Cerca de 11% dos brasileiros já receberam o diagnóstico de depressão alguma vez na vida. “Essa é uma prevalência alta, que precisa ser tratada e acompanhada também pela atenção primária. Nem mesmo um grande número de ambulatórios especializados daria conta”, afirma o médico.
O desmonte do NASF é recente, mas a Rede de Atenção Psicossocial (RAPS), como é chamada a política nacional de saúde mental que integra vários serviços, enfrenta problemas há mais tempo. Instituída em 2011, a RAPS não teve o financiamento reajustado desde então. “Sustentar essa rede tornou-se quase inviável. Só os municípios maiores e mais ricos conseguem ter uma rede mais diversificada, até com consultórios na rua”, afirma Vianna.
A RAPS é composta por:
- Centros de Atenção Psicossocial (CAPS), onde são acompanhados os casos mais graves do ponto de vista psiquiátrico
- Serviços Residenciais Terapêuticos (SRT), onde residem pessoas com transtornos mentais graves
- Centros de Convivência e Cultura, que promovem formas de reinserção social a partir do trabalho
- Unidades de Acolhimento (UA), onde podem ficar pessoas com dependência química que se afastaram do círculo familiar
- Leitos de atenção integral, que podem estar situados em Hospitais Gerais ou nos chamados CAPS II.
Esses serviços, porém, não são bem distribuídos pelo país. “Infelizmente, grande parte das cidades não têm a maioria desses equipamentos. Na década de 1990, havia cerca de 100 CAPS no Brasil inteiro. Em 2015, esse número chegou a 3 mil, mas a partir daí não houve expansão nenhuma da rede”, explica o psiquiatra. “Todo o ganho de 20 anos dessa política de estado, que era frequentemente citada pela OMS como exemplo de política pública em saúde mental, foi descontinuado”, lamenta.
Priscila deu entrada no pronto-socorro em 24 de setembro de 2020, após uma tentativa de suicídio. “Não tive nenhum tipo de acolhimento e tampouco suporte para tratamento psicológico. Desde então, nunca me contataram”, relata. “Consegui arcar com o custo do tratamento particular com a ajuda da família e retomei o controle da minha vida.
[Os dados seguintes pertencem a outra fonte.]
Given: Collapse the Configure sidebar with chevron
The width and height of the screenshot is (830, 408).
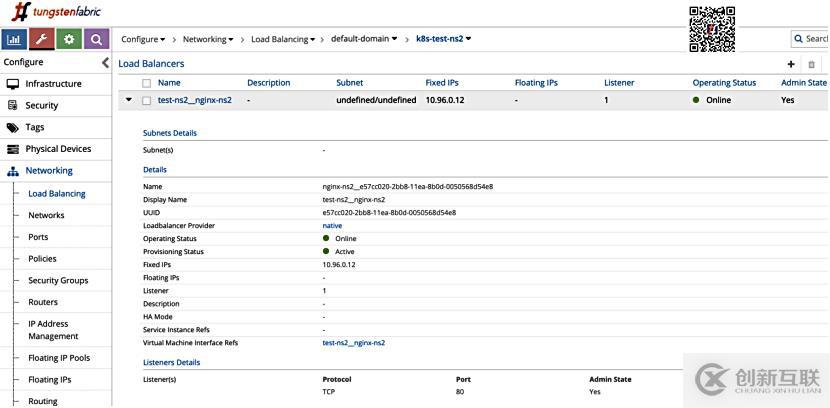Looking at the screenshot, I should 106,62.
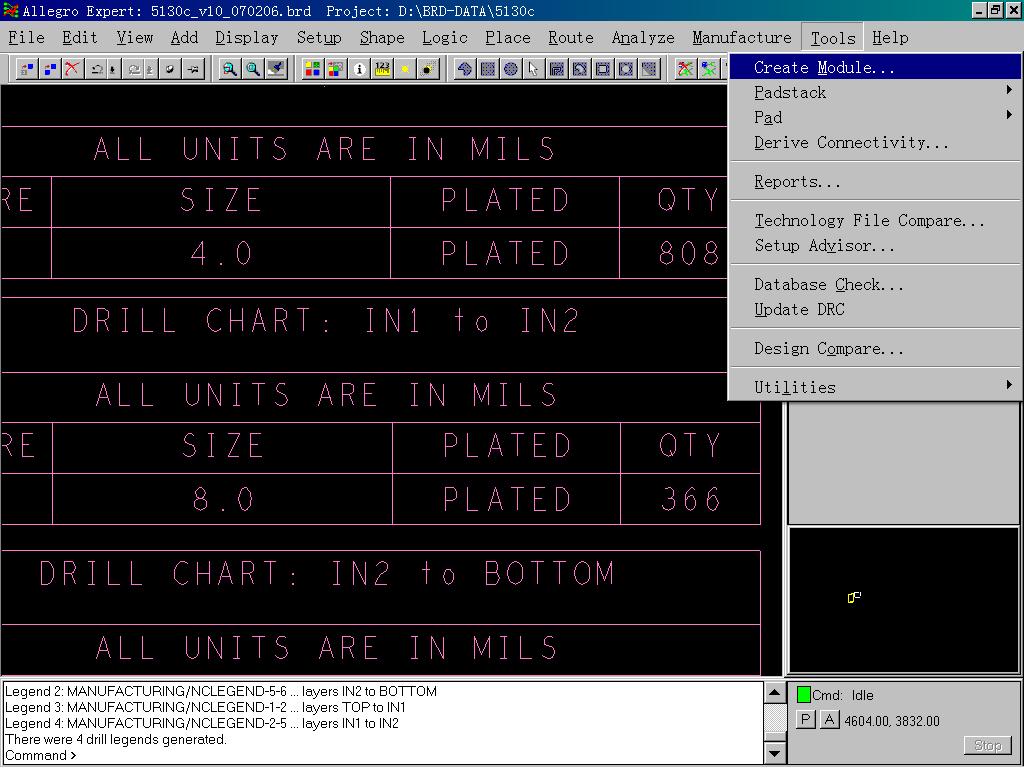The image size is (1024, 768).
Task: Click the yellow highlight sun icon
Action: [x=405, y=69]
Mas sei que, se dependesse do SUS, a história talvez fosse diferente”, revela
Fatores de risco exigem cuidado multidisciplinar
Pesquisas indicam que pessoas com doenças crônicas têm maior risco de suicídio. “Quando o comportamento suicida envolve vários fatores, não dá para simplesmente prescrever medicamentos. Às vezes, é preciso fazer um controle mais adequado da doença crônica”, explica Vianna. Em outras situações, a família não aceita a enfermidade, o que abala a saúde mental do paciente. Há ainda casos em que a doença dificulta a sustentabilidade financeira, um fator importantíssimo para o bem-estar. “Aí a rede de assistência social precisa ser acionada”, complementa o especialista.
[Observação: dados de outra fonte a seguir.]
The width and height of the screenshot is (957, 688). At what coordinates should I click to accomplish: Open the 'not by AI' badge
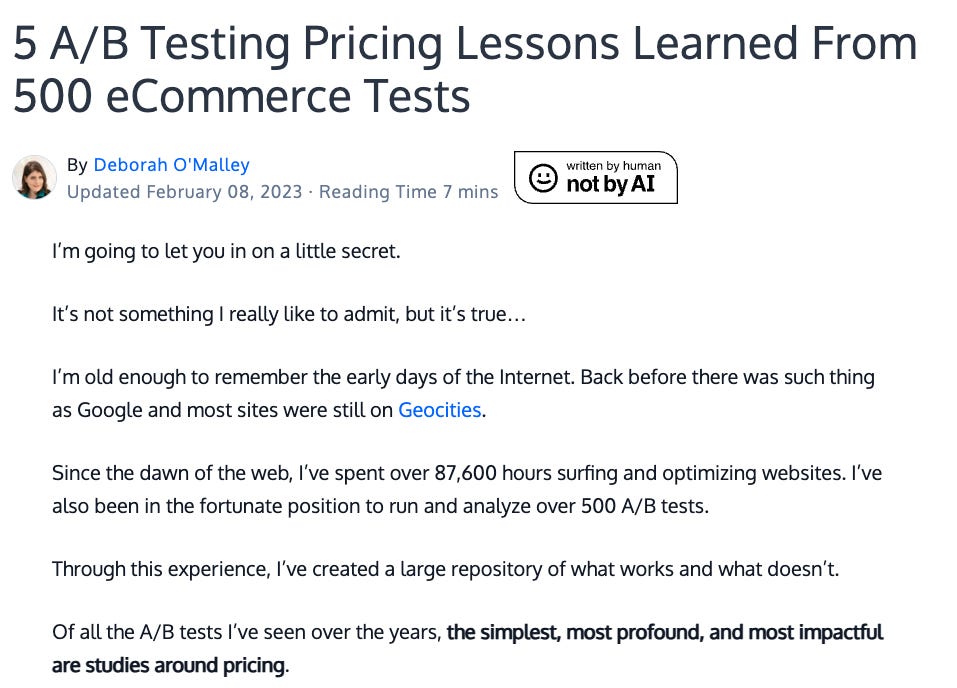point(596,178)
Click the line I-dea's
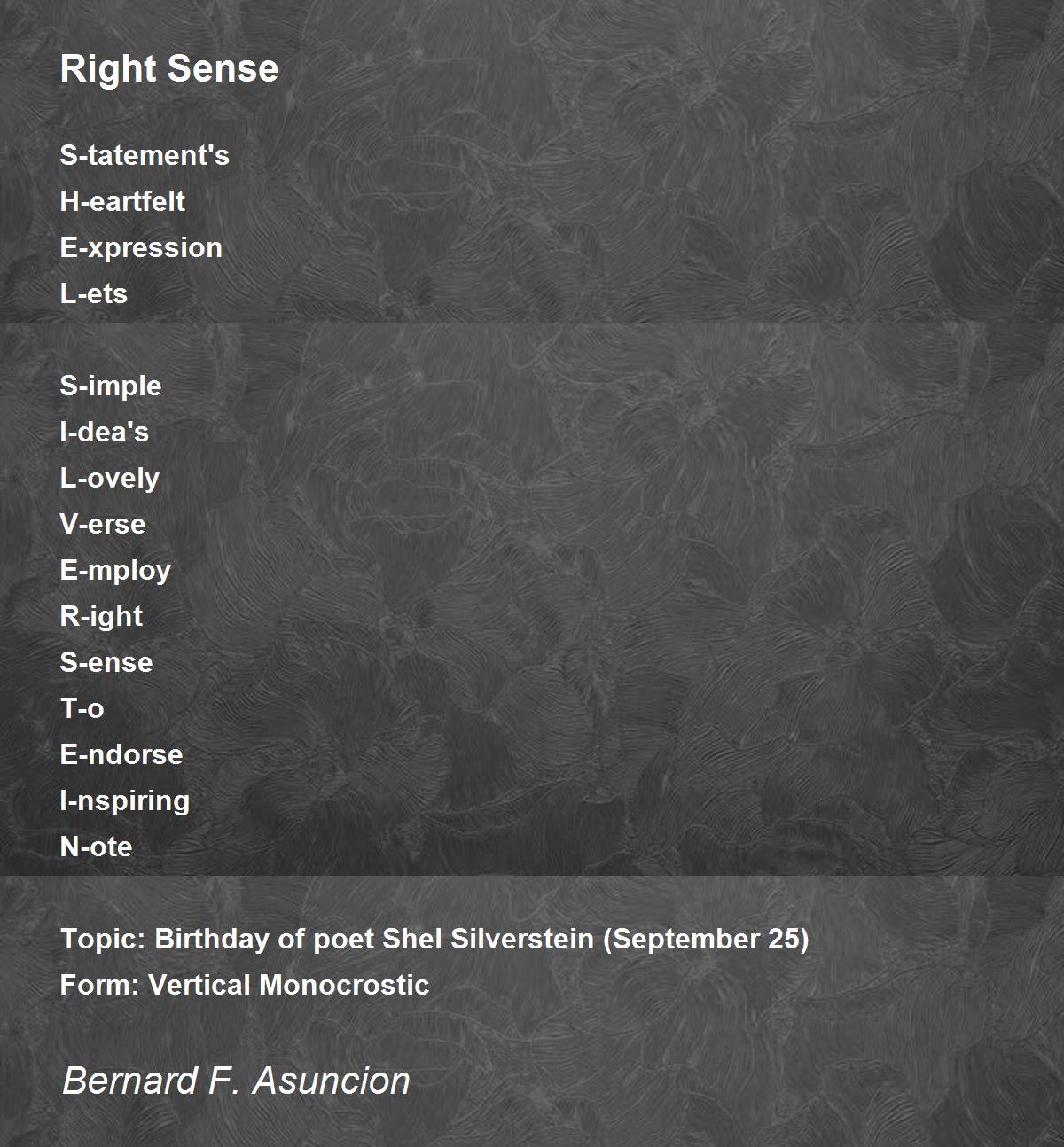This screenshot has height=1147, width=1064. pyautogui.click(x=105, y=432)
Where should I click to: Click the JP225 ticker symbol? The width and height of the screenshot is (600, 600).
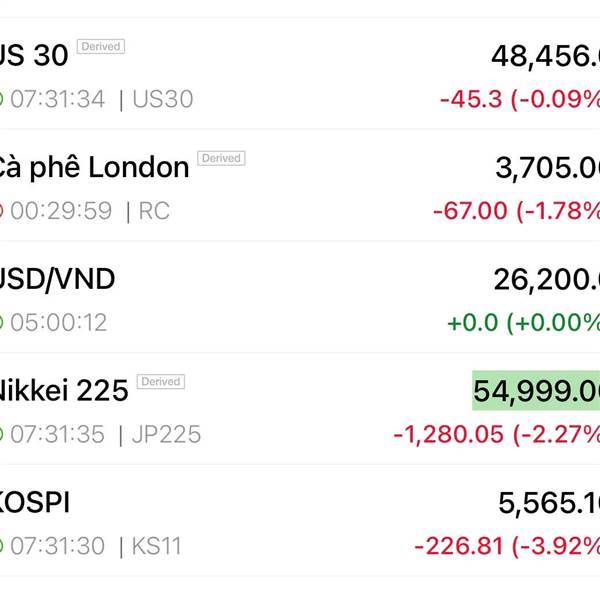click(166, 435)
Para o psiquiatra, essas situações reforçam a necessidade de articular o cuidado a partir da atenção básica, pensando não apenas na pessoa acometida pela depressão mas em toda a rede de convívio que a cerca. “Saúde é investimento social. O primeiro passo é recompor o orçamento do Ministério da Saúde”, argumenta.
Serviço online é opção em locais com estrutura
O acompanhamento psicológico através de consultas pela internet pode ser uma alternativa. “Os municípios com maior capacidade organizativa já montaram serviços de atendimento online no campo da saúde mental”, afirma Vianna. Em Curitiba (PR), por exemplo, a maior parte dos atendimentos do ambulatório de psicologia é virtual. “Só que os municípios fizeram isso por conta própria, não houve nenhuma política federal de fomento a esse tipo de ação”, destaca o médico.
O Centro de Valorização da Vida (CVV) realiza apoio emocional e prevenção do suicídio de forma gratuita. É possível acessar o chat ou, então, discar 188.